A preliminary national exit poll for the 2014 midterm election conducted by ABC News found that 45 percent of voters say the economy was the most important issue in their vote. Seven in 10 voters said the nation’s economy is in bad shape, and 78 percent are worried about the economy’s direction in the year ahead. If the federal government seeks to create jobs, as suggested by President Obama, by rebuilding the nation’s infrastructure—roads, bridges, ports and waterways—that could mean less money available to fund a permanent repeal of the SGR.

Reason for pessimism #2: The fights against Ebola and ISIL are urgent priorities.

During President Obama’s Nov. 5 news conference on the midterm election results, he stated that he will be submitting a couple of important near-term requests to Congress: 1) to fund American healthcare workers, scientists and troops in their efforts to combat the spread of Ebola in West Africa and to increase preparedness for any future cases in the United States; and 2) to authorize and support the use of military force against ISIL. These two initiatives—whose price tags are still to be determined—will take precedence and be costly.

Reason for pessimism #3: How to pay for a permanent SGR repeal remains an unanswered question.

All the previous permanent doc fix bills have either not specified any specific sources of funding—so-called “pay-fors” that would offset the increased government spending resulting from repeal of the SGR, thereby allowing the reform legislation to be deficit-neutral—or proposed sources that most Democrats or Republicans in Congress would not even be willing to consider.
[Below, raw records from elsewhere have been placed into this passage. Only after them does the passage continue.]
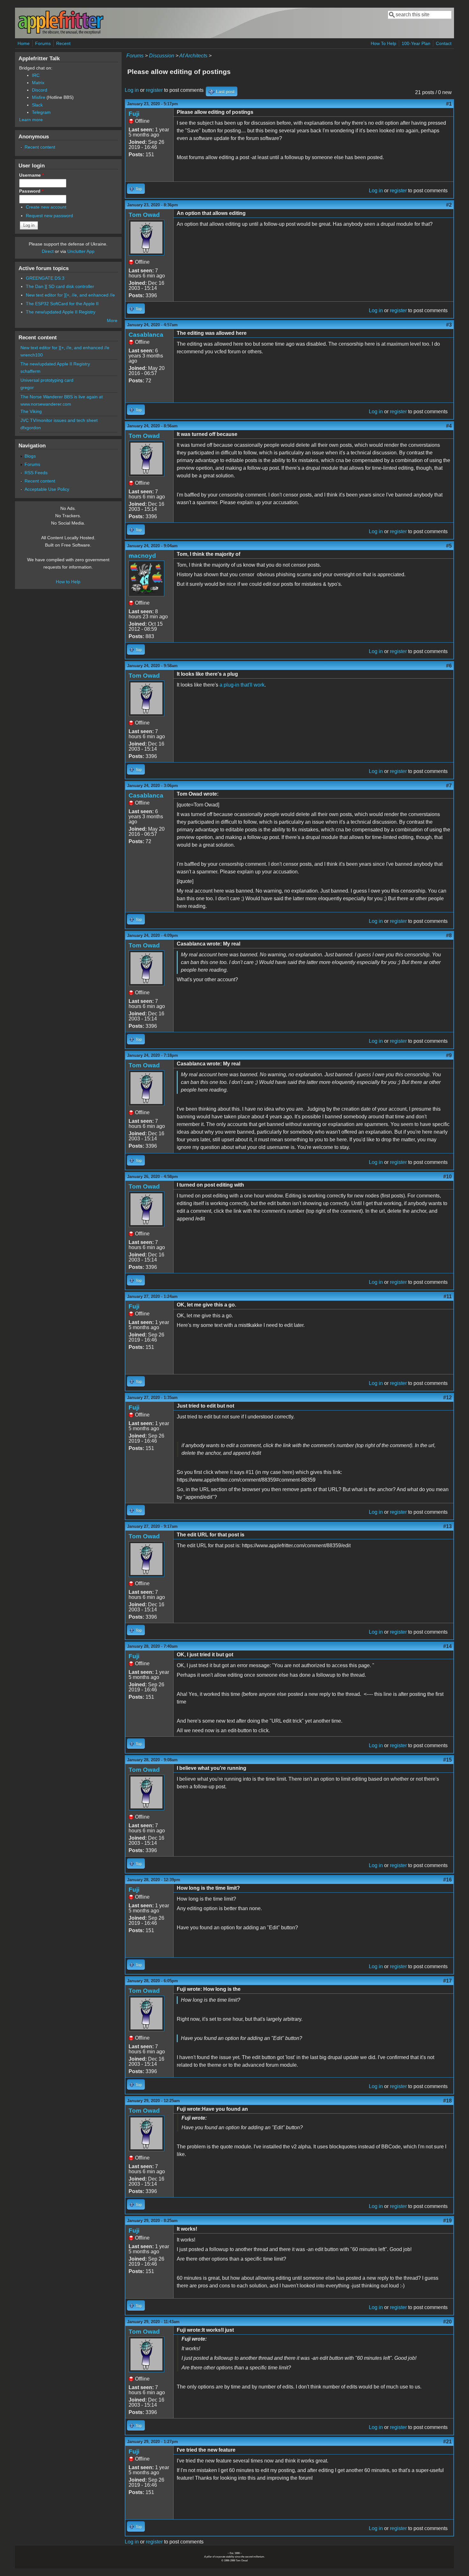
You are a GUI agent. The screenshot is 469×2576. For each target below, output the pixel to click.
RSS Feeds (36, 472)
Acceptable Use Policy (47, 489)
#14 (447, 1646)
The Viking (31, 411)
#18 (447, 2100)
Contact (443, 43)
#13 (447, 1526)
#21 (447, 2441)
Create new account (46, 207)
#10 (447, 1176)
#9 (449, 1055)
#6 (449, 665)
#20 (447, 2321)
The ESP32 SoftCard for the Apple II (62, 303)
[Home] (60, 33)
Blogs (30, 456)
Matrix (38, 82)
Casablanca (146, 334)
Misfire (38, 97)
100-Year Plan (416, 43)
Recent (63, 43)
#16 (447, 1879)
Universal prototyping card (46, 380)
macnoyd (142, 555)
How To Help (383, 43)
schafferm (30, 371)
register (154, 90)
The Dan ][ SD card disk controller (60, 286)
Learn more (31, 119)
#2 (449, 205)
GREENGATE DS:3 (45, 278)
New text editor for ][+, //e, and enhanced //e (70, 295)
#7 (449, 785)
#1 (449, 104)
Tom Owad (144, 214)
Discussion (161, 55)
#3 (449, 325)
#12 (447, 1397)
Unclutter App (80, 251)
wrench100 (31, 354)
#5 (449, 545)
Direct (48, 251)
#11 (447, 1296)
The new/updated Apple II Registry (60, 311)
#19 (447, 2220)
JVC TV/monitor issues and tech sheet (59, 420)
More (112, 320)
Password (31, 191)
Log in (132, 90)
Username (31, 175)
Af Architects (193, 55)
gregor (27, 387)
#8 (449, 935)
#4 (449, 426)
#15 (447, 1760)
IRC (36, 75)
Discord (39, 89)
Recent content (40, 147)
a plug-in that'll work (242, 685)
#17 (447, 1981)
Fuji (134, 113)
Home (24, 43)
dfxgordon (30, 427)
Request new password (49, 215)
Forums (43, 43)
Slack (37, 104)
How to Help (68, 581)
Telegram (41, 112)
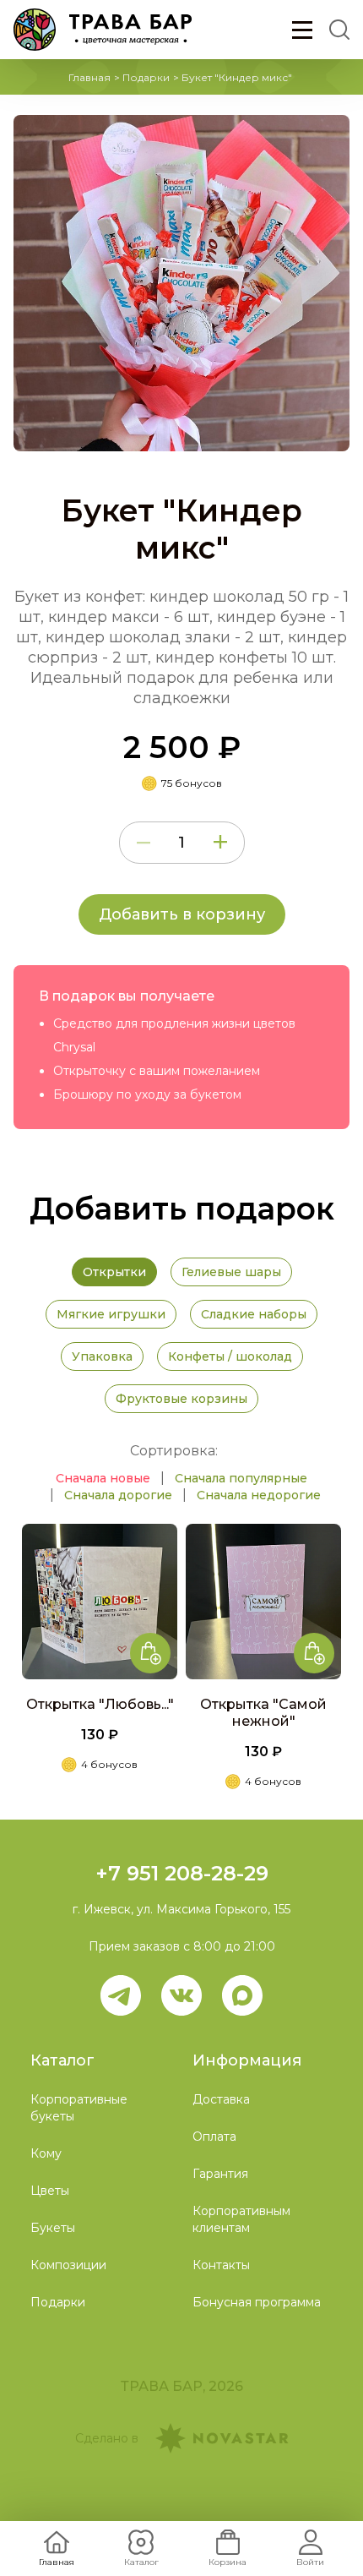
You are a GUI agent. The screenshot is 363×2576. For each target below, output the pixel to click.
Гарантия (220, 2173)
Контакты (221, 2265)
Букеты (52, 2227)
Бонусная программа (256, 2302)
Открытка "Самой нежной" (263, 1712)
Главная (89, 77)
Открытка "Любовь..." (100, 1704)
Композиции (68, 2265)
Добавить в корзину (182, 914)
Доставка (221, 2099)
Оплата (214, 2136)
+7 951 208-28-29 (181, 1873)
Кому (46, 2153)
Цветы (49, 2190)
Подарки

Some envision Congress passing a broad deficit-reduction plan that incorporates numerous new healthcare reform components that would collectively fund a permanent doc fix, but gaining passage of such a plan with a Republican-controlled Congress and a Democratic president would constitute a political miracle.

Unfortunately, and I hate to say it, in the final analysis, formidable competing fiscal priorities and the inexorable gravitational pull of the 2016 election will most likely relegate permanent SGR reform doc fix, yet again, to the back burner in 2015.